WikiLeaks a publié vendredi l'intégralité des 251 287 télégrammes diplomatiques américains en sa possession, non expurgés, suscitant la condamnation de journaux partenaires prestigieux qui reprochent au fondateur du site Julian Assange de mettre des sources en danger.

WikiLeaks, qui avait menacé jeudi de diffuser la version intégrale des télégrammes en dépit des mises en garde d'organisations de droits de l'Homme et du gouvernement américain, a annoncé sur Twitter la diffusion de «251 287 câbles diplomatiques américains, consultables à l'aide de mots-clés», sur le site https://www.cablegatesearch.net/search.php.

Cette publication a aussitôt suscité les critiques de cinq grands quotidiens avec lesquels WikiLeaks avait conclu au milieu de 2010 un partenariat pour diffuser les télégrammes américains expurgés des noms de personnes susceptibles d'être inquiétées.

Dans un communiqué conjoint, le New York Times, The Guardian (Royaume-Uni), Der Spiegel (Allemagne), El Pais (Espagne) et Le Monde (France) ont déploré «la décision de WikiLeaks de publier les télégrammes du département d'État non expurgés, susceptibles de mettre certaines sources en danger».

Selon The Guardian, plus d'un millier des documents publiés vendredi identifient des «activistes» et plusieurs milliers comportent des références à des sources signalées par les États-Unis comme pouvant être mises en danger.

Les câbles contiennent aussi des références à des personnes persécutées par leur gouvernement, des victimes de crimes sexuels et les emplacements d'installations et d'infrastructures gouvernementales sensibles, selon le quotidien britannique.

«La décision de publier la totalité de ces télégrammes appartient à Julian Assange et à lui seul.
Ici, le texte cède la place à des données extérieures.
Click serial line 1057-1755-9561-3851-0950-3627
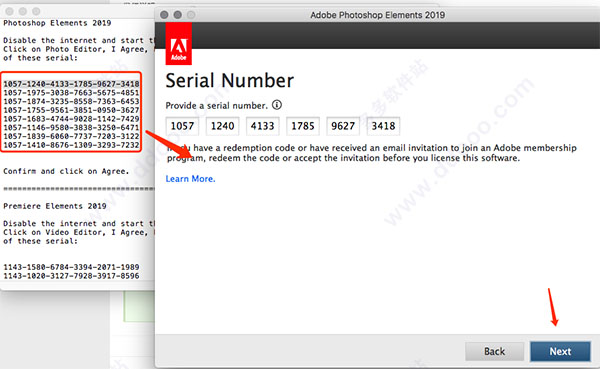The image size is (600, 369). 71,110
Il en est seul responsable», ont précisé les cinq journaux dans leur communiqué, traduisant la détérioration de leurs relations avec le fondateur de WikiLeaks, l'Australien Julian Assange.
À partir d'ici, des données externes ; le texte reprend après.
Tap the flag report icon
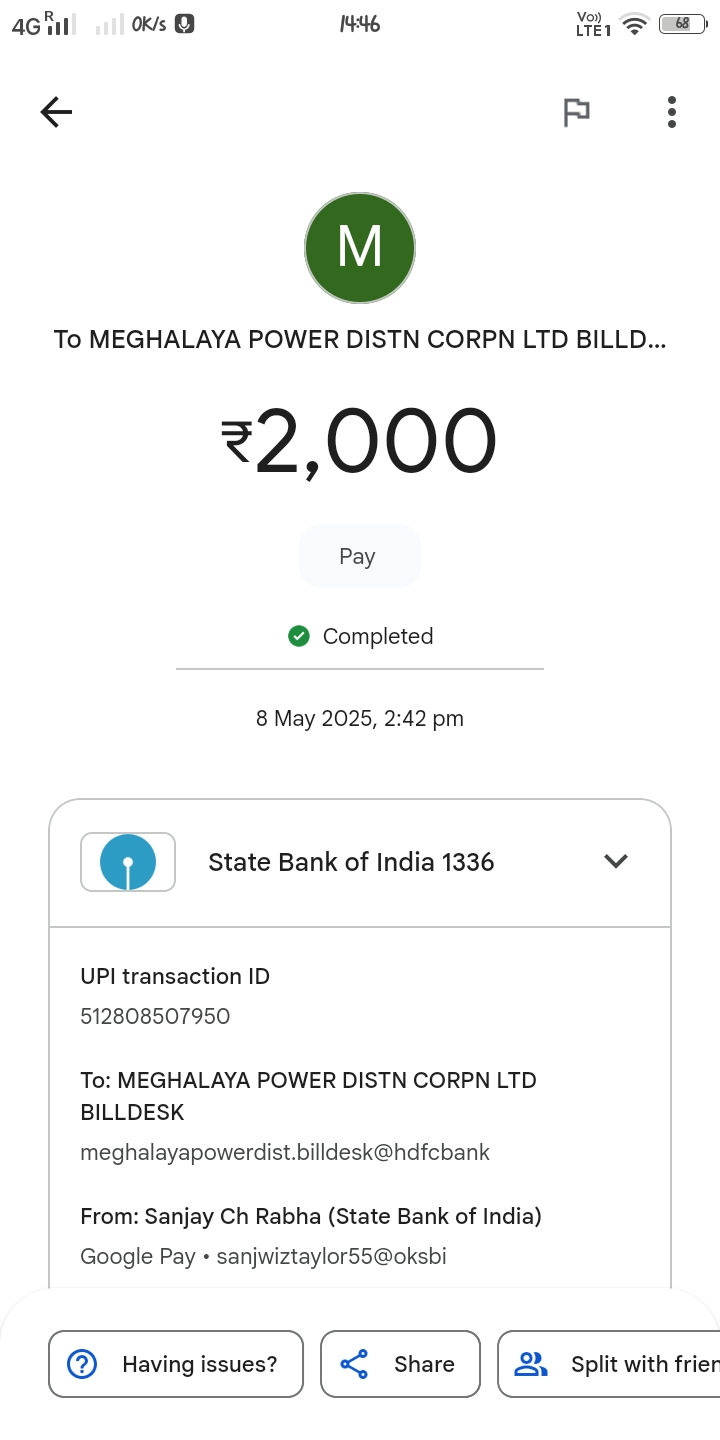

La diffusion passée de documents dans leur version intégrale est à l'origine de la dernière en date des disputes entre le Guardian et WikiLeaks, chacun accusant l'autre d'avoir révélé un mot de passe permettant l'accès aux câbles. De même Julian Assange et le New York Times entretiennent des rapports houleux.

Même l'organisation Reporters sans frontières (RSF), chargée de défendre la liberté de la presse, a pris ses distances en annonçant jeudi qu'elle suspendait le site miroir (copie) de WikiLeaks qu'elle hébergeait.

WikiLeaks, qui était injoignable vendredi, avait jusqu'alors dévoilé en plusieurs temps les télégrammes diplomatiques en sa possession. Il avait publié une série de quelque 20 000 documents à partir de la fin de 2010, en partenariat avec les cinq journaux.

Ces derniers jours, le site avait fourni une nouvelle livraison de près de 134 000 télégrammes diplomatiques américains, dont plusieurs dans leur intégralité.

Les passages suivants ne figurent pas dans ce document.